Survey statistics provides the mathematical framework for drawing inferences about populations from samples selected through known, probabilistic mechanisms. Unlike model-based inference, design-based inference treats population values as fixed and randomness arises solely from the sampling process. This lesson develops the theory and practice of survey sampling, weighting, and variance estimation for complex survey designs.

Design-Based Inference

DfFinite Population Framework

Let $U = \{1, 2, \dots, N\}$ be a finite population of size $N$ . Each unit $i$ has an unknown value $y_i$ for the variable of interest. A sampling design $p(s)$ assigns a probability to every possible sample $s \subseteq U$ such that $\sum_{s \subseteq U} p(s) = 1$ . The design determines which samples are possible and their selection probabilities.

DfInclusion Probability

The first-order inclusion probability $\pi_i$ is the probability that unit $i$ is included in the sample:

\pi_i = P(i \in s) = \sum_{s \ni i} p(s)

The second-order inclusion probability $\pi_{ij}$ is the probability that both units $i$ and $j$ are included:

\pi_{ij} = P(i \in s \text{ and } j \in s) = \sum_{s \ni i, j} p(s)
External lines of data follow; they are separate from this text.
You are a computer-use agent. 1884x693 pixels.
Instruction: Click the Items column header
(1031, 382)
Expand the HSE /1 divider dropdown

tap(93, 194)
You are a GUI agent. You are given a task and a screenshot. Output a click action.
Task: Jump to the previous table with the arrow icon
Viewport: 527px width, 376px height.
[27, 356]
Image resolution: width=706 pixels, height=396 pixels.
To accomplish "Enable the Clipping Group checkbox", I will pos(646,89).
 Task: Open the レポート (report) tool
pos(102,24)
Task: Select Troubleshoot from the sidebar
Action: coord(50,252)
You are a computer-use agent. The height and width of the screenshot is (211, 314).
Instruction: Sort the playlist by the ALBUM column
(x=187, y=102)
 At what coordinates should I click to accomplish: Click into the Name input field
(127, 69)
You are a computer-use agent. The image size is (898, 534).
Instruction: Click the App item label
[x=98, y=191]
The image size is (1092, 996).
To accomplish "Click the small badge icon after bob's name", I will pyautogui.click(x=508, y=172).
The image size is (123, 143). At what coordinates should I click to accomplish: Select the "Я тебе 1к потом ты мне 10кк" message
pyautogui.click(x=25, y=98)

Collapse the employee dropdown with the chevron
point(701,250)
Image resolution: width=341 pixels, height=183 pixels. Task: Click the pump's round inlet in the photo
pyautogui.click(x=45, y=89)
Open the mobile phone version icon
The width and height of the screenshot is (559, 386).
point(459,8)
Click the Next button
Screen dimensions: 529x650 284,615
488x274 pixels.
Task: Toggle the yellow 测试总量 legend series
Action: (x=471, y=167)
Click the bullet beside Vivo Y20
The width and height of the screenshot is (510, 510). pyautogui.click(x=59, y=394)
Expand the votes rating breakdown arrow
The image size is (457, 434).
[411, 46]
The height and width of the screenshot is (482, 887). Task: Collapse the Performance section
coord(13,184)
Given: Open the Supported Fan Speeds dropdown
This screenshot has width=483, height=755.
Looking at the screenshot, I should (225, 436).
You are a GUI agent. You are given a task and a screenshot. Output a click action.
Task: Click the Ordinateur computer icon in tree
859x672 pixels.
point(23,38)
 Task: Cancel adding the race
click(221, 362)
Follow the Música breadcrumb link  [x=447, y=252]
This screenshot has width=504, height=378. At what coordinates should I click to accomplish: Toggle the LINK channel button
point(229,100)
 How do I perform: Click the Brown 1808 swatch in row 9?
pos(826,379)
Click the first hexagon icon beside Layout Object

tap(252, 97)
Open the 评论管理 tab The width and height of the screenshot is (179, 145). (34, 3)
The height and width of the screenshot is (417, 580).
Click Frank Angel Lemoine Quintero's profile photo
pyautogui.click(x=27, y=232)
A sampling design is first-order balanced if $\pi_i > 0$ for all $i$ .

Horvitz-Thompson Estimator

The Horvitz-Thompson (HT) estimator of the population total $Y = \sum_{i \in U} y_i$ is:

\hat{Y}_{\text{HT}} = \sum_{i \in s} \frac{y_i}{\pi_i} = \sum_{i \in s} w_i y_i

where $w_i = 1/\pi_i$ is the design weight. The HT estimator is unbiased for any sampling design with $\pi_i > 0$ :

\mathbb{E}_p[\hat{Y}_{\text{HT}}] = \sum_{i \in U} y_i = Y

ThHorvitz-Thompson Unbiasedness

Proof: Let $I_i$ be the inclusion indicator ( $I_i = 1$ if $i \in s$ , 0 otherwise). Then $\mathbb{E}[I_i] = \pi_i$ and:

\mathbb{E}\left[\sum_{i \in U} \frac{I_i y_i}{\pi_i}\right] = \sum_{i \in U} \frac{y_i}{\pi_i} \cdot \pi_i = \sum_{i \in U} y_i = Y \quad \square

HT Variance

The variance of the HT estimator is:

V(\hat{Y}_{\text{HT}}) = \sum_{i \in U} \sum_{j \in U} \frac{(\pi_{ij} - \pi_i \pi_j)}{\pi_i \pi_j} y_i y_j

For stratified sampling with independent strata:

V(\hat{Y}_{\text{HT}}) = \sum_{h=1}^{H} V_h\left(\hat{Y}_h\right) = \sum_{h=1}^{H} N_h^2 \left(1 - \frac{n_h}{N_h}\right) \frac{S_h^2}{n_h}

where $S_h^2 = \frac{1}{N_h - 1}\sum_{i \in U_h}(y_i - \bar{Y}_h)^2$ is the population variance in stratum $h$ .

HT Estimator Properties

Unbiased for any $\pi_i > 0$ , regardless of the population distribution
Design-consistent: $V(\hat{Y}_{\text{HT}})/Y^2 \to 0$ as $n \to \infty$ under appropriate conditions
Sensitivity: Large weights (small $\pi_i$ ) lead to high variance; extreme weights can dominate the estimate
Non-negativity: The HT estimator can produce negative estimates for totals when $y_i < 0$ and weights are large

Design Effects

DfDesign Effect (DEFF)

The design effect compares the variance of an estimator under the complex design to its variance under simple random sampling (SRS) of the same size:

\text{DEFF}(\hat{\theta}) = \frac{V_{\text{complex}}(\hat{\theta})}{V_{\text{SRS}}(\hat{\theta})}

$\text{DEFF} > 1$ : Complex design is less efficient than SRS
$\text{DEFF} < 1$ : Complex design is more efficient (e.g., optimal allocation)
$\text{DEFF} = 1$ : Equivalent to SRS

Effective Sample Size

The effective sample size adjusts the actual sample size for design effects:

n_{\text{eff}} = \frac{n}{\text{DEFF}}

For a proportion $\hat{p}$ with design weight $w_i$ :

\text{DEFF} = 1 + \text{CV}^2(w) \cdot \bar{w} \cdot (\text{something specific to the design})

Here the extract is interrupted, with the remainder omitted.